* [Work order] Any picture in the records below stays out; return everything else exactly.

* [Data shown]
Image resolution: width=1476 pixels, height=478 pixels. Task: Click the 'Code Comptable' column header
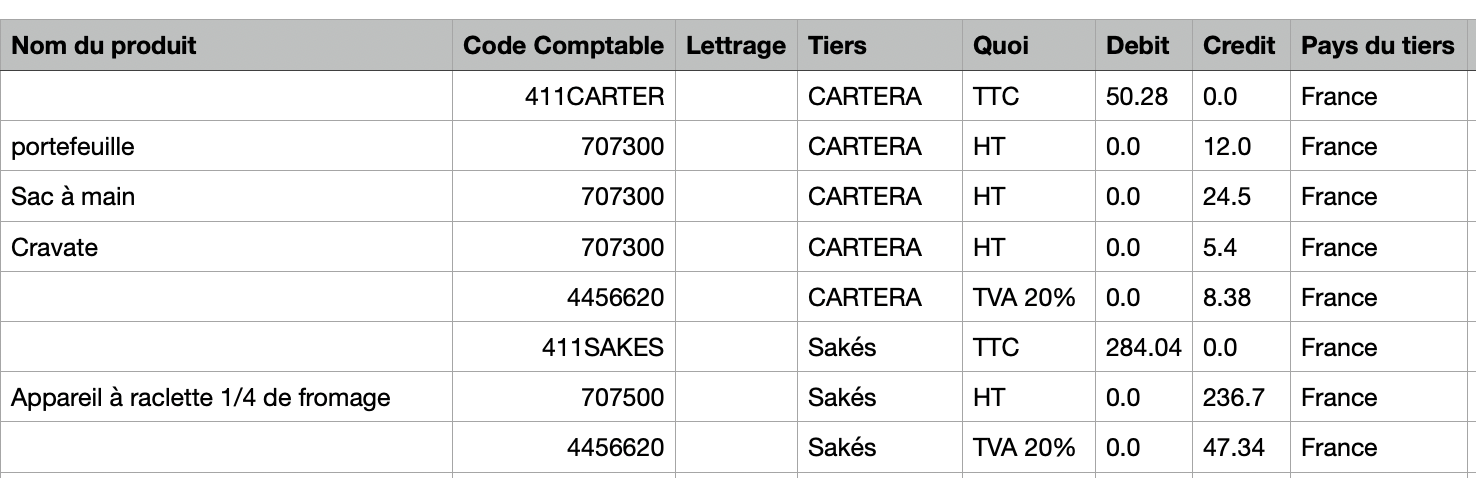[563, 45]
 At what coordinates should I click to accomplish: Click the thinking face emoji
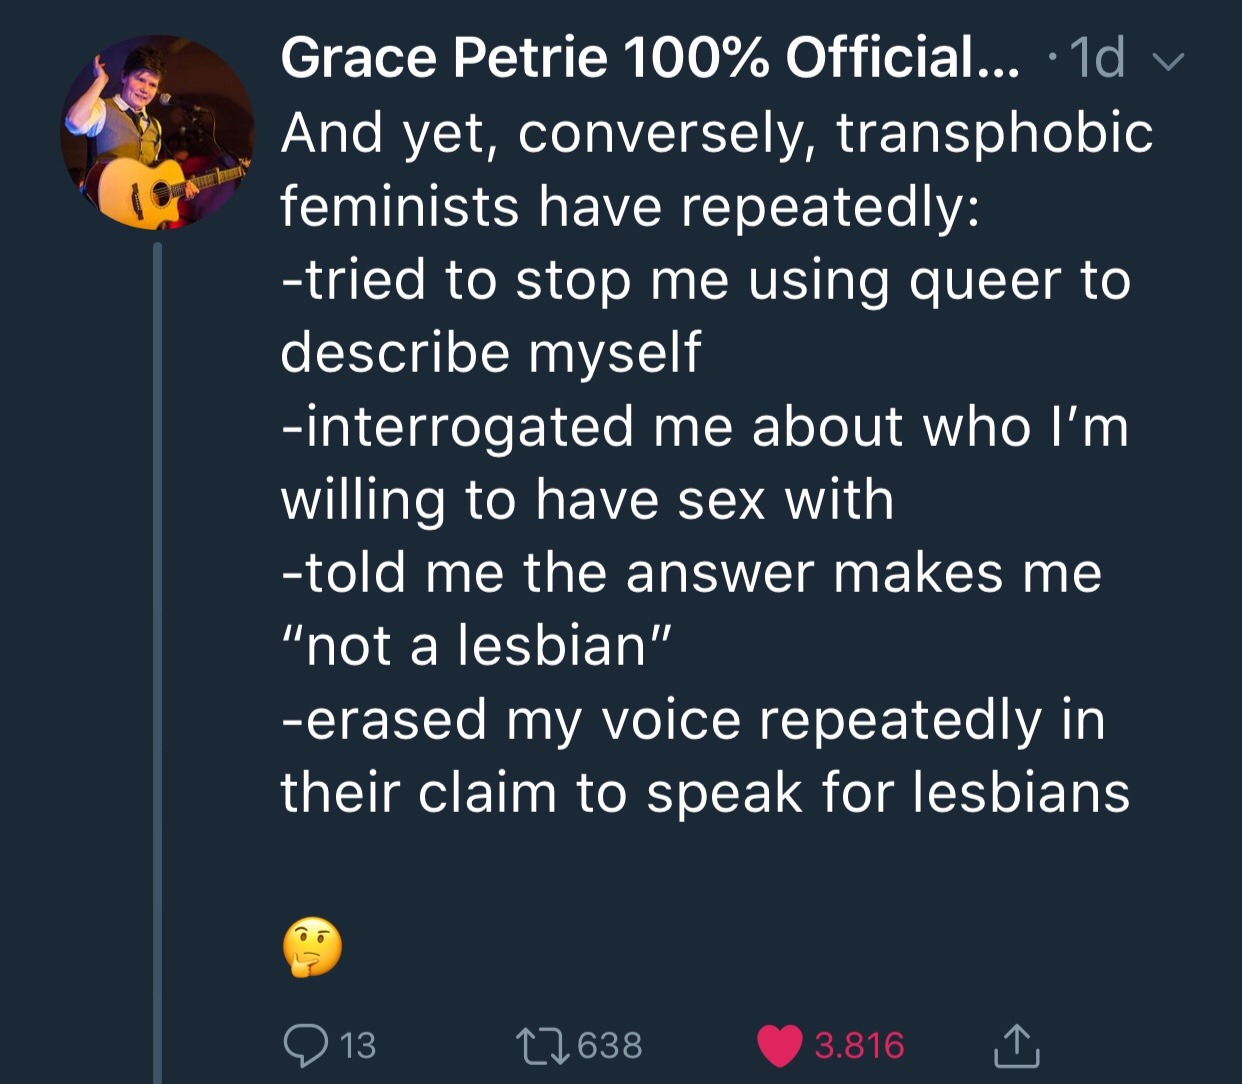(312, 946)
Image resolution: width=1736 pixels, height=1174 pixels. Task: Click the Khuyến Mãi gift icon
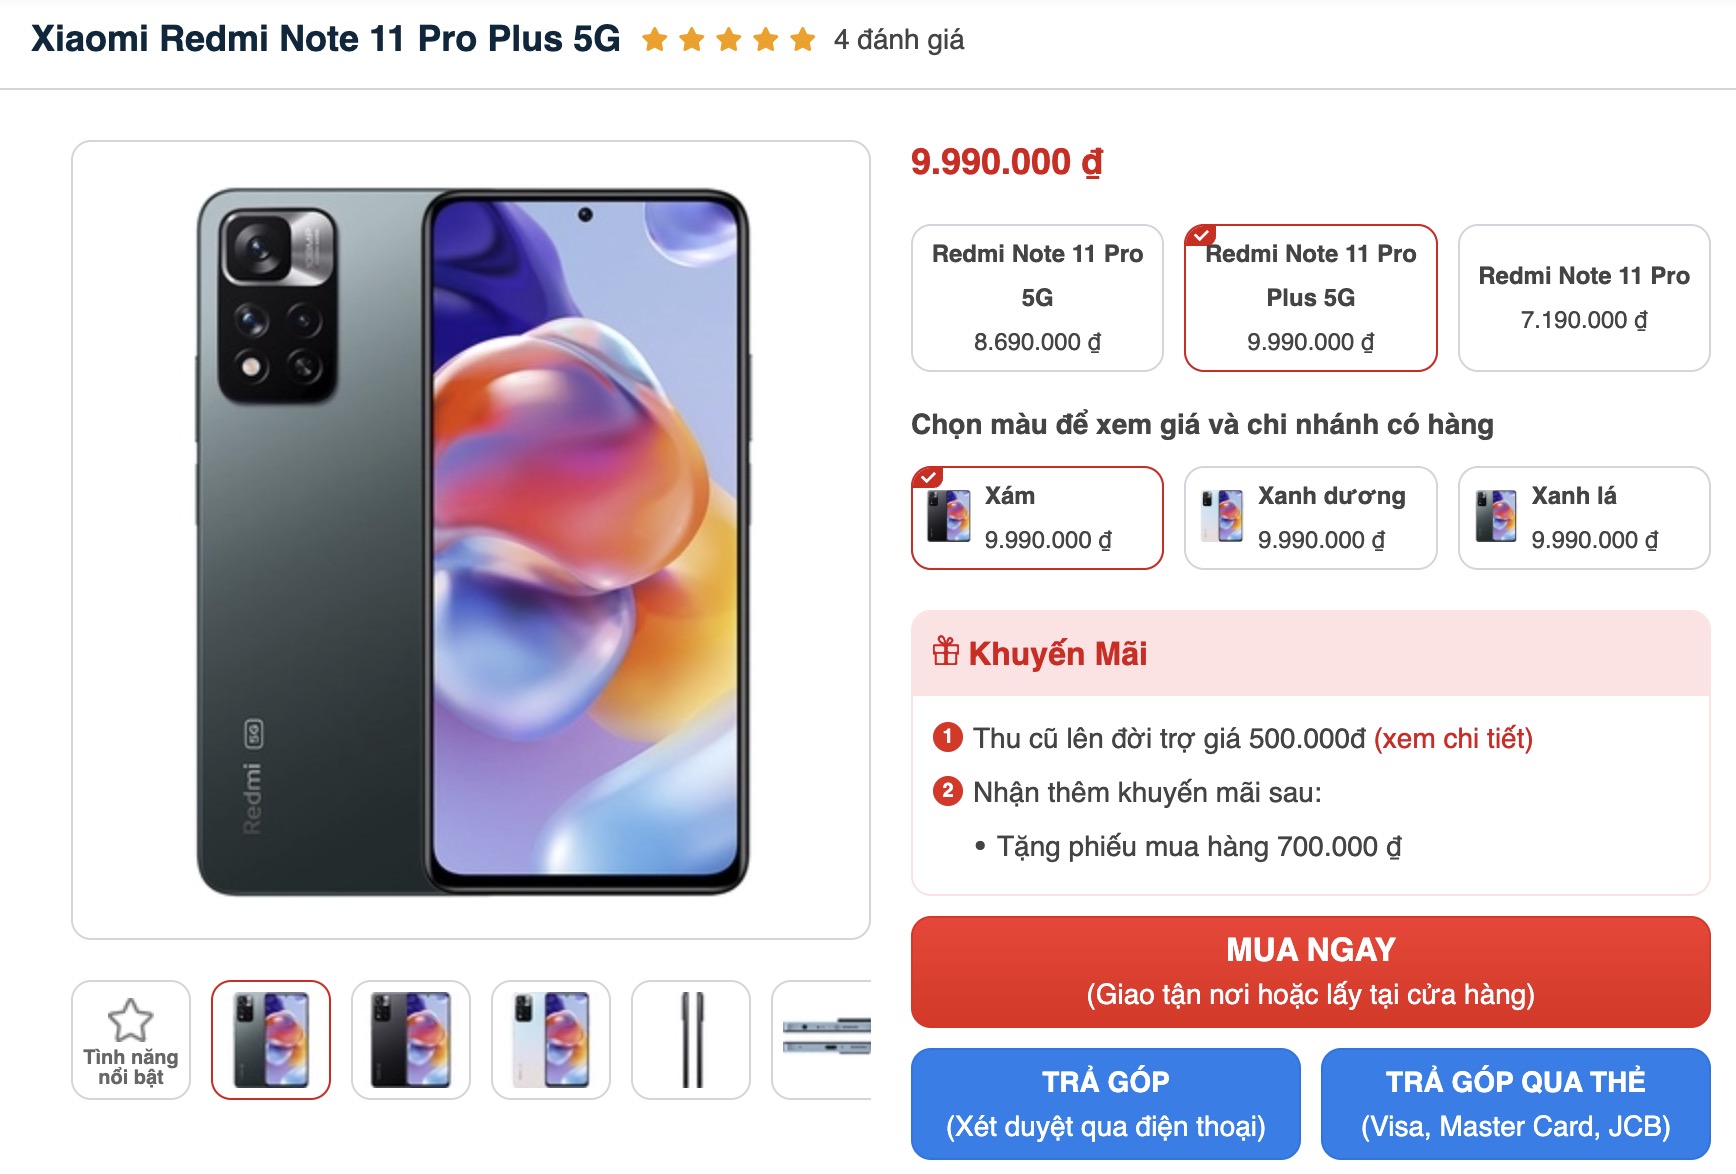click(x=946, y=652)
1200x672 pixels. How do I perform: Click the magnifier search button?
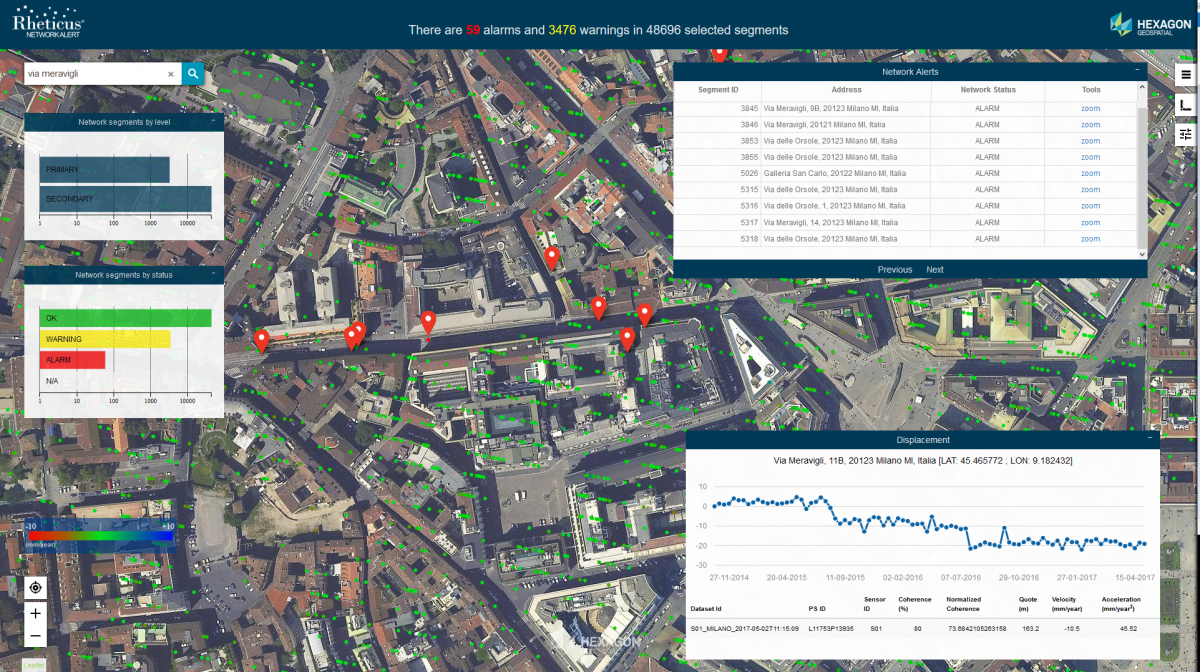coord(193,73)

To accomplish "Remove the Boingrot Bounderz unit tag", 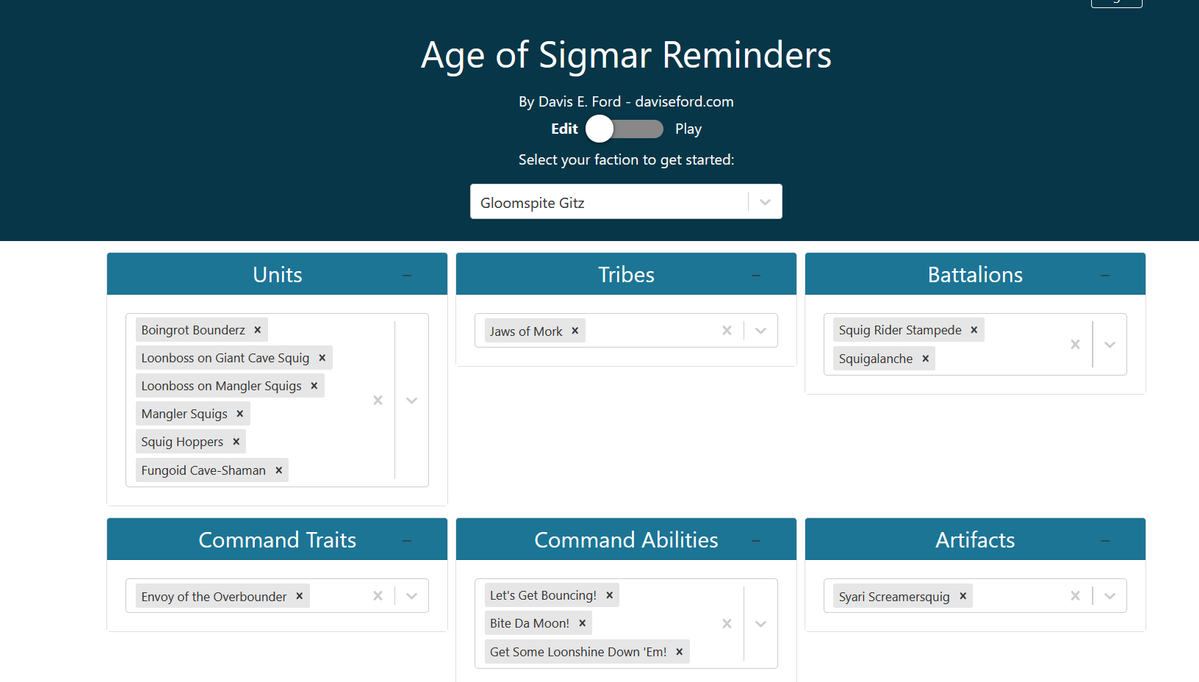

* [Task output]
Image resolution: width=1476 pixels, height=478 pixels. Task: Click the 'Code Comptable' column header
[563, 45]
 At what coordinates should I click to accomplish: Click the thinking face emoji
(312, 946)
Image resolution: width=1736 pixels, height=1174 pixels. Task: Click the Khuyến Mãi gift icon
click(x=946, y=652)
1200x672 pixels. How do I perform: Click the magnifier search button?
coord(193,73)

To accomplish "Remove the Boingrot Bounderz unit tag", 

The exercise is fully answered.